Other than this clumsy issue, he is happy, playing, talkative, and fitting in really well. 

When you say 'luxate' what do you see/feel? I always think of that as knees, but his knees are one thing that seem sturdier. 

His feet are loooking huuuuge.

Should I give him some more time or have his hips xrayed? He just seems kind of wobbly when he tries to do zoomies.


----------



## CharismaticMillie

Just relax! No do not x ray him so young. You cannot look at them and know anything between 8 weeks and 6 months or so. Legs will grow in back and they will look like a frog! Then front legs will catch up. Then something else will grow and they'll be all awkward again. It's called the puppy uglies.

Eta: I'd stop pushing on his rear.
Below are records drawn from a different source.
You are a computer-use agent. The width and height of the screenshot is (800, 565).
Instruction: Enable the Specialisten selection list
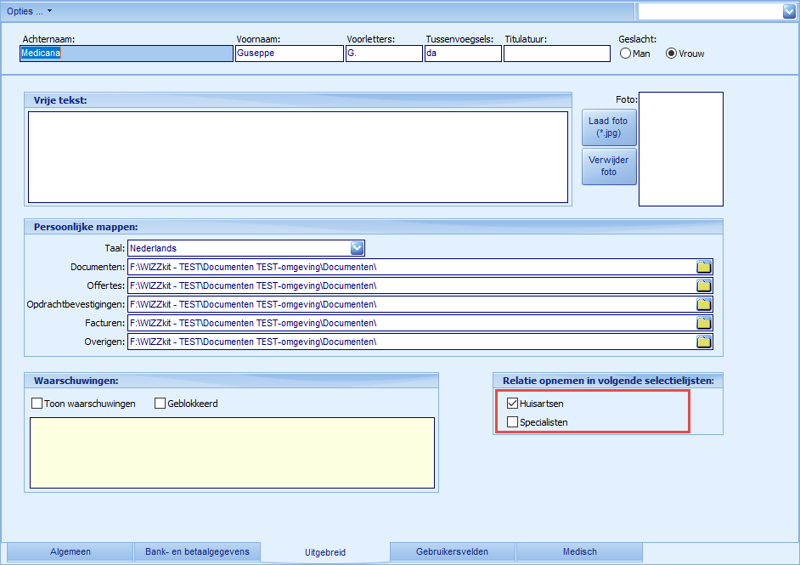point(512,421)
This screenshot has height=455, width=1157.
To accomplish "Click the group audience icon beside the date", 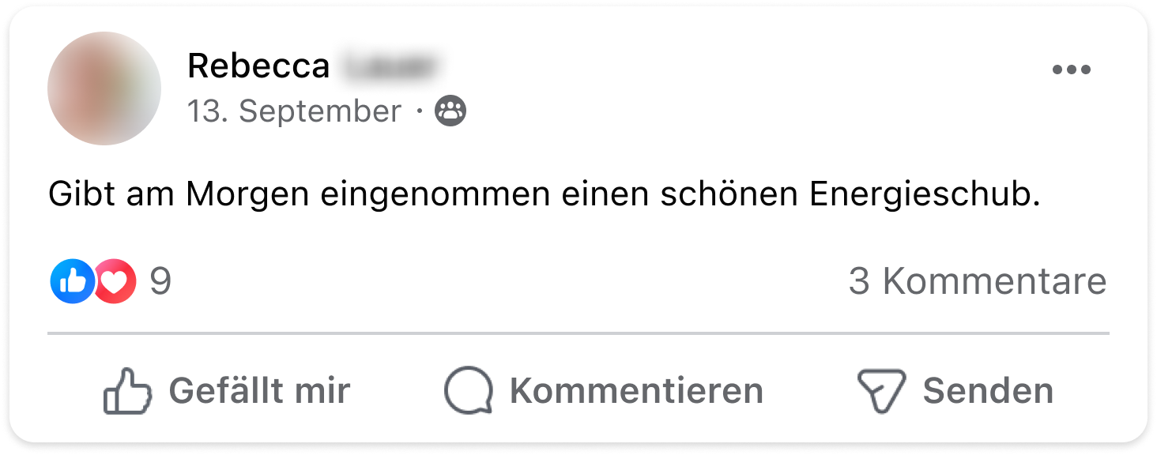I will 451,111.
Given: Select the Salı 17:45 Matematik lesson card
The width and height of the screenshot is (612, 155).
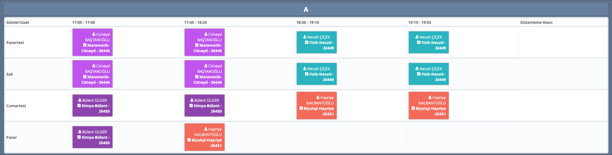Looking at the screenshot, I should point(204,74).
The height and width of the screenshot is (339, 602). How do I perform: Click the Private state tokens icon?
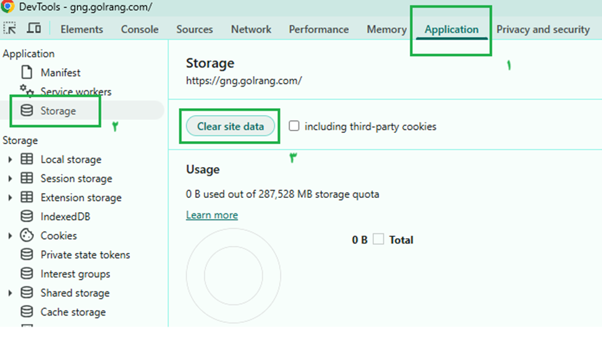(27, 255)
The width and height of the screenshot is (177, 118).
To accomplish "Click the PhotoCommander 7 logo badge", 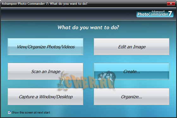I will coord(155,14).
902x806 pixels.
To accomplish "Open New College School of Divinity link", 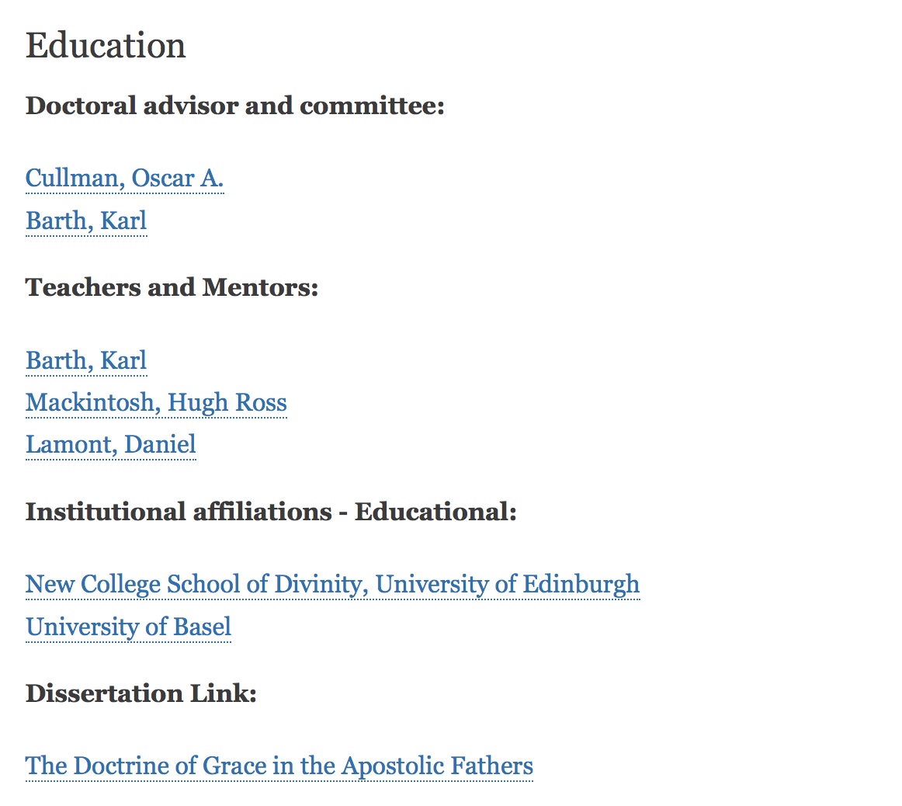I will (x=332, y=585).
It's not necessarily good for their hips.


----------



## mom24doggies

outwest said:


> Thank you so much for your thoughts, mom24. Yah, when I was doing my 'exam' he does fall to the ground when I push down on his rear a little, or else he is sitting because I am pushing on him. It's like his legs are not terribly strong or coordinated sometimes. I keep thinking it is because I am used to Bonnie's build. At his age she was already up on her hind legs peering out the front window.
> 
> Other than this clumsy issue, he is happy, playing, talkative, and fitting in really well.
> 
> When you say 'luxate' what do you see/feel? I always think of that as knees, but his knees are one thing that seem sturdier.
> 
> His feet are loooking huuuuge.
> 
> Should I give him some more time or have his hips xrayed? He just seems kind of wobbly when he tries to do zoomies.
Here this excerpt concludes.